What the default query step is for Prometheus subqueries
Subqueries are a new feature in Prometheus 2.7+; they let you nest time range queries (as in this example) and can also be useful to do things like use time based aggregation on expressions. As covered in the official documentation, their syntax is:
<instant_query> '[' <range> ':' [<resolution>] ']' [ offset <duration> ]
You always need the
:, but the resolution (the query step) is optional. This raises the obvious question
of what the subquery's resolution is if you don't specify a resolution
yourself. The documentation says about this:
<resolution>is optional. Default is the global evaluation interval.
That's all well and good, but what does the Prometheus documentation actually mean by 'the global evaluation interval'?
(This is probably a case where the documentation authors think it's obvious, except that it's not obvious to a cautious sysadmin like me.)

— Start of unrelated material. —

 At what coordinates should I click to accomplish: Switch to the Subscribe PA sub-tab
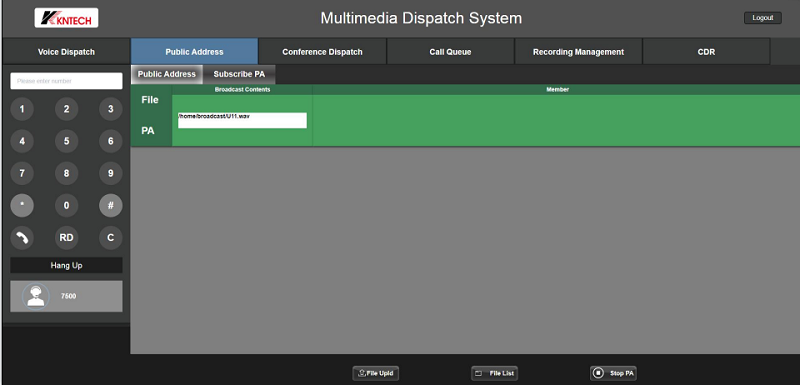point(239,74)
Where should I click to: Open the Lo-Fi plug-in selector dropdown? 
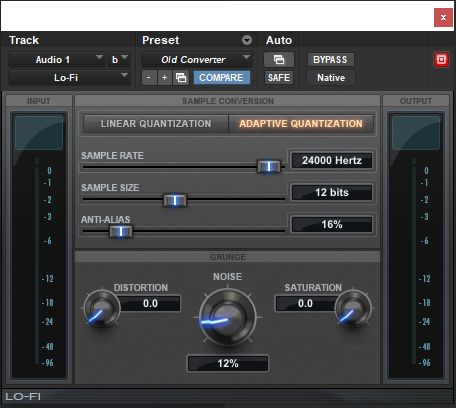[x=69, y=78]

The answer is that the default query step of subqueries is your
rule evaluation interval, which is to say the
setting in the
global section of your Prometheus configuration
file. By default this is one minute but many example configurations
set it shorter, which probably carries through into real live setups;
ours is 15 seconds, for example.
(The rule evaluation interval is one of the many factors that influences how fast alerts trigger, which may bias you toward a short setting for it even if you don't really use recording rules.)
Given the origin of subqueries as on the fly versions of recording rules (more or less, I'm handwaving a bit here), this default makes a certain amount of sense. After all, if you made your subquery into a recording rule, it would be evaluated at every rule evaluation interval. If you don't express any opinion on the subquery resolution (by providing one explicitly), Prometheus might as well behave as if it was a recording rule and evaluate it at the same frequency.
I don't know if this makes me more or less likely to rely on the default subquery resolution when I'm using them for on the fly checks of things like how long our NTP servers go without updating their system clocks. I'm going to have to think about it, but certainly for certain sorts of subquery usage it's the right choice.
(But those subqueries are another entry.)